Tuning audit scoring

In a recent topic the subject of data loss and resulting audit scores and disqualification came up. It triggered me to do some research into how the current system works and what fluctuations in scores are to be expected.

In order to investigate I created a simulator that simulates audits and the resulting scores based on an average data loss percentage. This is what a 15% data loss looks like with the current formulas:

This approach has several issues:

  • The scores are extremely volatile and unpredictable
  • Disqualification is inconsistent and the timing is entirely determined by random “luck”
  • A node operator might look at the score and see it increasing and assume issues are solved
  • Nodes with over 10% of data lost are allowed to survive for very long periods of time (nearly indefinitely)
  • After failed audits, the score recovers just as fast, so failures never really stick

Now since this system works based on random audits, some fluctuations in scores are to be expected. But the approach used with a beta distribution actually allows you to tune for this. So, I would suggest raising the lambda value (which represents the “memory” of this process or how heavily the previous score counts in the newly calculated score) significantly to 0.999.

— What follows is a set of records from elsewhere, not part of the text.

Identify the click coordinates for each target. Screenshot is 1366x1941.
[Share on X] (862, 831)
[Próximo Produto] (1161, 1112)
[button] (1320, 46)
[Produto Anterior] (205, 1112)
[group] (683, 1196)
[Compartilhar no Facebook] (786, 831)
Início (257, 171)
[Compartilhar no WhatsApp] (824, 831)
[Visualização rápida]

That fixes consistency, but now the node with 15% loss will definitely survive. To fix this we can alter the change in value when you fail an audit. I suggest changing that from -1 to -20. This counts failures much more heavily than successes. It does introduce a little more fluctuation back into this value, but not nearly as much as it used to be.

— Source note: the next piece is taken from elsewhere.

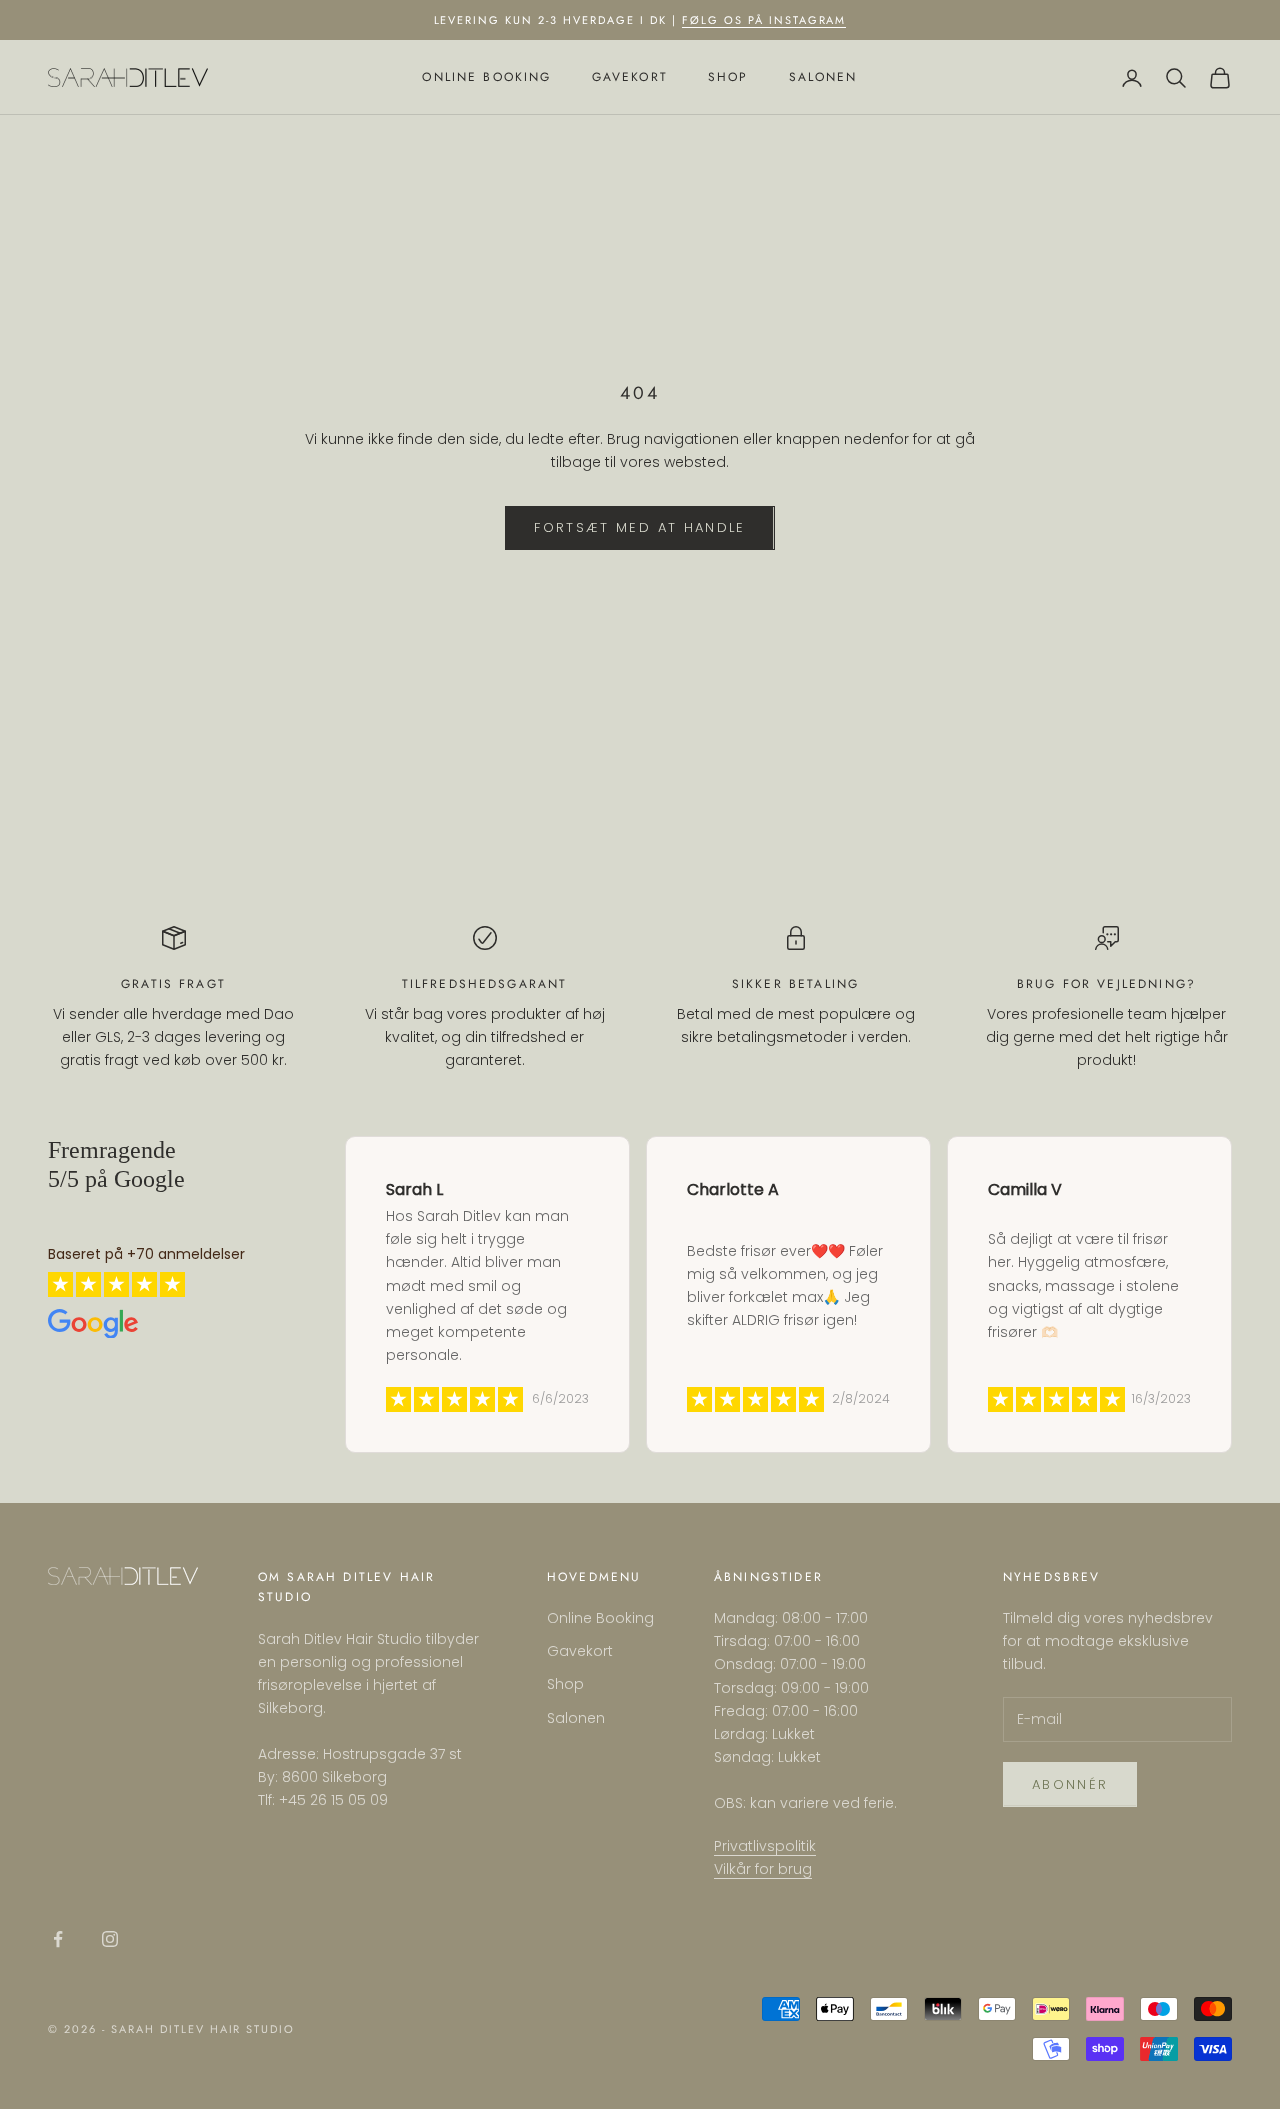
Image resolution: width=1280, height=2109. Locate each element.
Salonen (823, 78)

uh oh… our node with 15% data loss isn’t doing so well. But… should it do well? It lost 15% of data. It seems pretty reasonable to disqualify that node. In fact the numbers I suggest are tuned to allow for about 2% data loss maximum.

That looks more like it. There is still some randomness to it, but it is controlled. A node on the verge of getting disqualified won’t have scores jumping from 60% to 100% and back all the time, but instead the score at any time actually gives a good representation of the nodes data quality.

A public copy of the sheet I used can be found here: Storj Audit Score Simulator PUBLIC - Google Sheets
Anyone can edit, so please be respectful. Please don’t destroy the sheet. If someone is testing with tweaking the numbers, wait for them to finish or copy the sheet to your own Google account to play with it. After updating the numbers at the top it takes a while for all the values and the graph to be updated. To run a new simulation with the same numbers, just click an empty sell and press delete.

Now testing with 10000 audits is nice, but it doesn’t give the whole picture. I wanted to have a better idea about what could be expected long term. So I wrote a small python script to check with 100 million audits.

from random import random


l = 0.999
w = 1
sv = 1
fv = -20
dq = 0.6

loss = 0.02


a = 1/(1-l)
b = 0

for n in range(100000000):
    if random() < loss:
        v = fv
    else:
        v = sv
    a = l*a + (w*(1+v))/2
    b = l*b + (w*(1-v))/2
    score = a / (a+b)
    if score < dq:
        break
    
print("Score = {} after {} audits".format(score, n+1))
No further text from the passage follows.